Most would have expected demand to rise, for obvious reasons, but worldwide Teladoc saw 2.5 million consultations in 2019 rise to over 10 million in 2020. Having a four times increase in demand in any area of work is a challenge, but doing that with stretched resources is an incredible feat.
If we look at the most basic of services offered, the GP 24/7, we see that usage has increased considerably, and yet 96% of customers would recommend it in feedback gathered - a ringing endorsement.
When we look deeper into these numbers, there are even more reasons to commend the services, especially when users looked at what would have happened if they wouldn’t have been able to access the service:
- 66% would have gone to A&E - using the service 58% were able to stay at home and 7% were referred.
- 11% would have gone to their GP - using the service 22% were referred to their GP for a follow up.
- 4% would have gone to a specialist - using the service 13% were referred to and scheduled a specialist appointment.
I have heard some heartfelt examples.

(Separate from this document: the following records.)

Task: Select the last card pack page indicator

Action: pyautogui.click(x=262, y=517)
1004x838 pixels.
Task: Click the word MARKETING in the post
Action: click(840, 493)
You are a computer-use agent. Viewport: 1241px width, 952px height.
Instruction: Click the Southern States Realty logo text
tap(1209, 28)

One was a young lady who was referred early enough – not from their own GP remember, but from someone who knew little of their medical history. She would not have survived if she hadn’t used the service – her diagnosis was early onset cancer, found from an online consultation and treated. Basically, she wouldn’t be alive today without access to GP24/7. Imagine the positive feeling of being a broker who recommended the policy that went on to save a life.
However heartwarming these stories are in relation to the past months, the clearer opportunity exists to explain to clients the benefits of such add-ons to life policies. Even the phrase ‘added value benefits’ does not do the support justice. For those who have had the benefit of the usage, they would probably argue they are the core benefit, with the life cover element secondary.

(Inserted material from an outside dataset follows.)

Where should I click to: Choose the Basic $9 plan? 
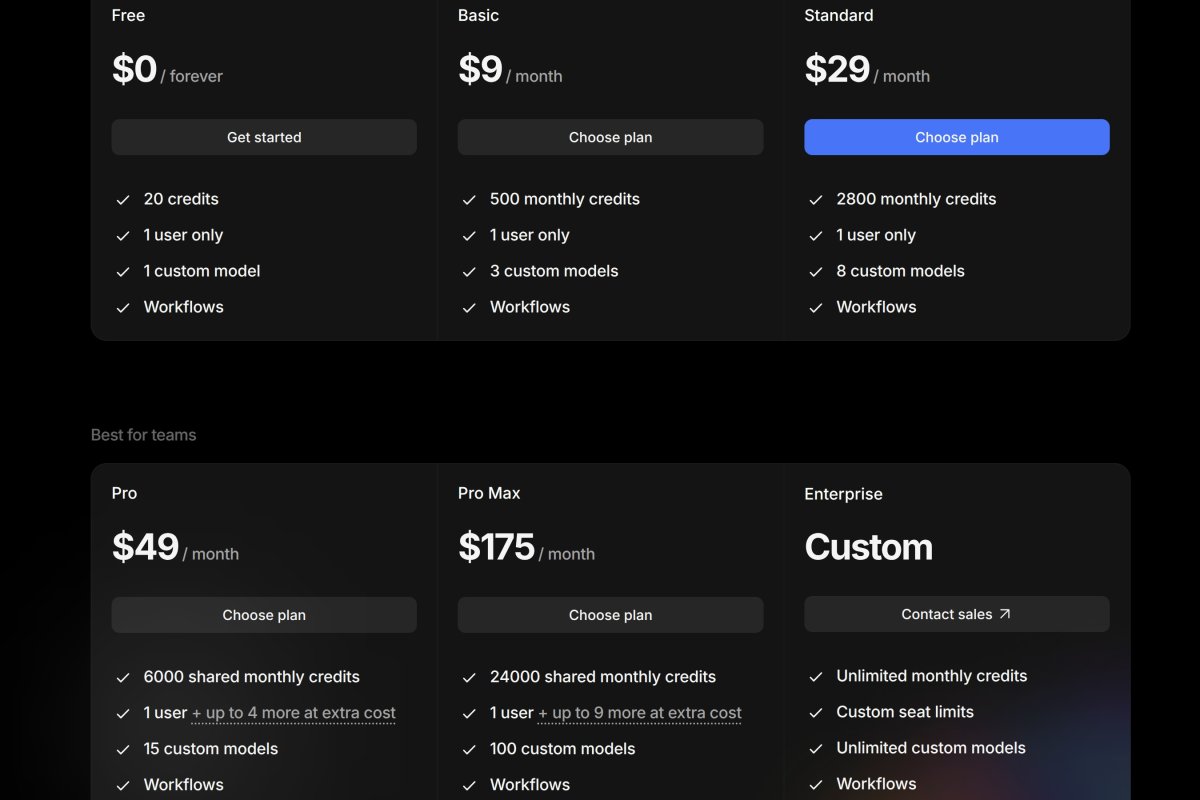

What about moving forward?
As I mentioned earlier, we see almost daily references to NHS waiting lists growing, specifically within the over-burdened mental health support sector.

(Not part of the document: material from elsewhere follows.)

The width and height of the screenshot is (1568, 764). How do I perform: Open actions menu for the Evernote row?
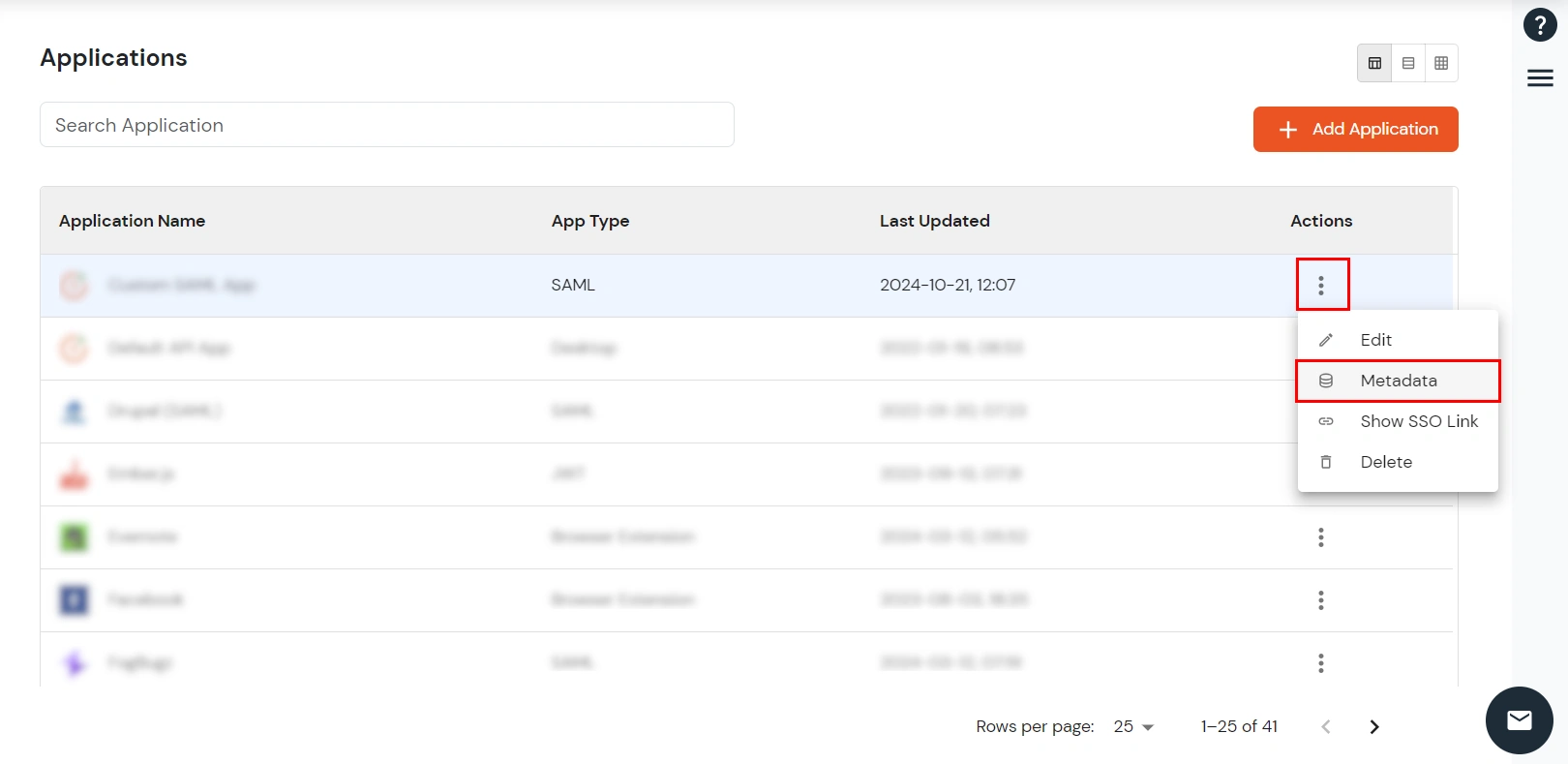(1320, 537)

Teladoc analysed a significant number of patients with psychological stress in the UK between January and May this year by using a tested ‘before and after’ measuring process. Of those with ‘moderate to severe’ and ‘severe’ psychological distress at the onset of therapy - around 30% of the total surveyed - only 2.5% showed some evidence of still suffering at the end of the therapy, and not one of the 2.5% were in the ‘severe’ bracket.
Moving forward, the benefits of having life assurance arrangements with either individual or group insurers will become an everyday part of our lives. It is currently estimated that accessing treatment directly for stress could take six months using the NHS, and yet the majority of providers can currently place those suffering on a programme within two to four weeks.
The proof is definitely proven, and I urge all of those who consult with clients on accessing life cover to shout about these benefits at a time when the value is at its greatest.